◆ **What the task requires**:
In the listing below, find every line containing "Image" and copy it out.

+ + + +

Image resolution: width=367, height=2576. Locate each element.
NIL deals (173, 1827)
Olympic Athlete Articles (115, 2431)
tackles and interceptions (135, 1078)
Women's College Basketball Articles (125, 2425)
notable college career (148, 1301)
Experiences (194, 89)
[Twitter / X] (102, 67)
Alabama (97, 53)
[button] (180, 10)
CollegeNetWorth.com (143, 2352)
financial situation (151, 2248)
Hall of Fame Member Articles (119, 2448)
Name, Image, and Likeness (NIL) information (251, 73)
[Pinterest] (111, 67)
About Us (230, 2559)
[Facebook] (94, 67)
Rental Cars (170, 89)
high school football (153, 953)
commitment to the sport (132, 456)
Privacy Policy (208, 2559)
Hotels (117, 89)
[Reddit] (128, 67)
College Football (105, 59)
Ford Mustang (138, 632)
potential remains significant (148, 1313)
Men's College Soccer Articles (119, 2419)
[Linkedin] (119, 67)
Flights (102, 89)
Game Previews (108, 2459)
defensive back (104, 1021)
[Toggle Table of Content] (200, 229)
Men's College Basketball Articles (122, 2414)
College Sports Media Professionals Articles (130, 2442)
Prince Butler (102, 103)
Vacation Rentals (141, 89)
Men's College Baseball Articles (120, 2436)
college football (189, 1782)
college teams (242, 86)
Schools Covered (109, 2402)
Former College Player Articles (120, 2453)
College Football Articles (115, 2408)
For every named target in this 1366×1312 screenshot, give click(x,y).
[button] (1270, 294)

+ + + +

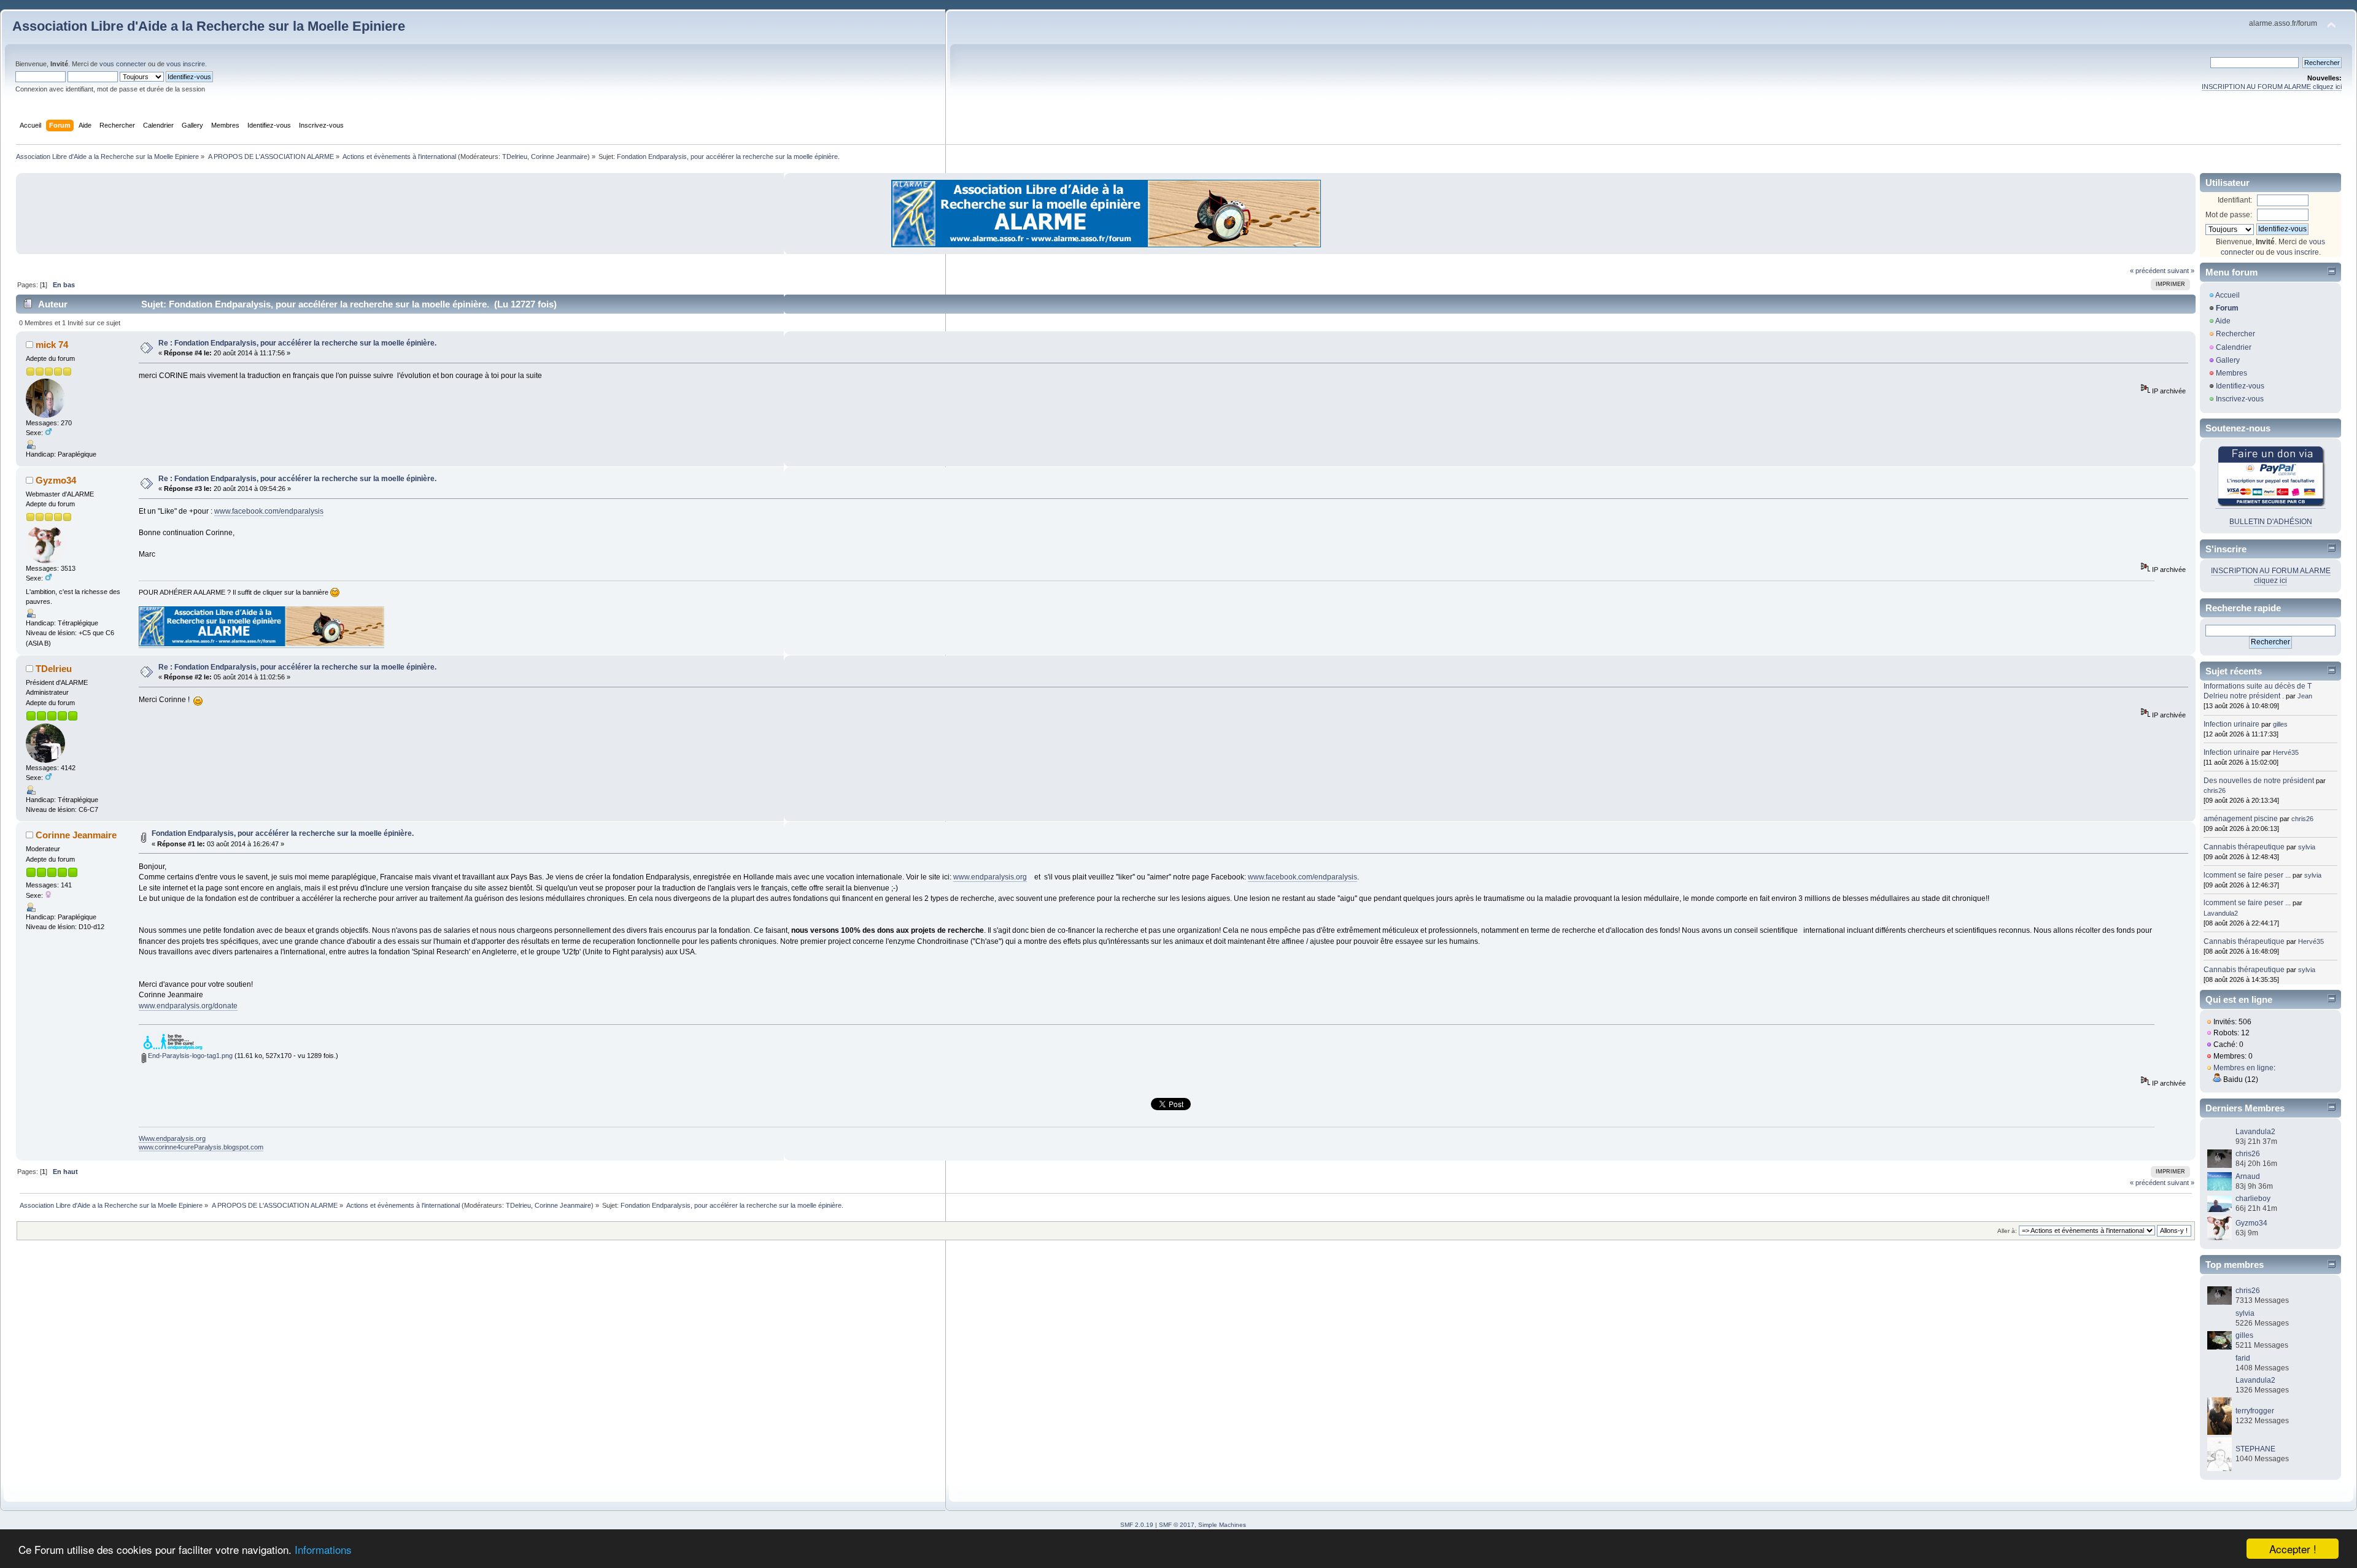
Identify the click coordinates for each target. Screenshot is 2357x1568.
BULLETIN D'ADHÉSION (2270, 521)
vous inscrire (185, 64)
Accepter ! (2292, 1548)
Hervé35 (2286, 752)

+ + + +

◆ **Answer box**:
Image resolution: width=367, height=2576. Locate each element.
Name, Image, and Likeness (NIL) information (251, 73)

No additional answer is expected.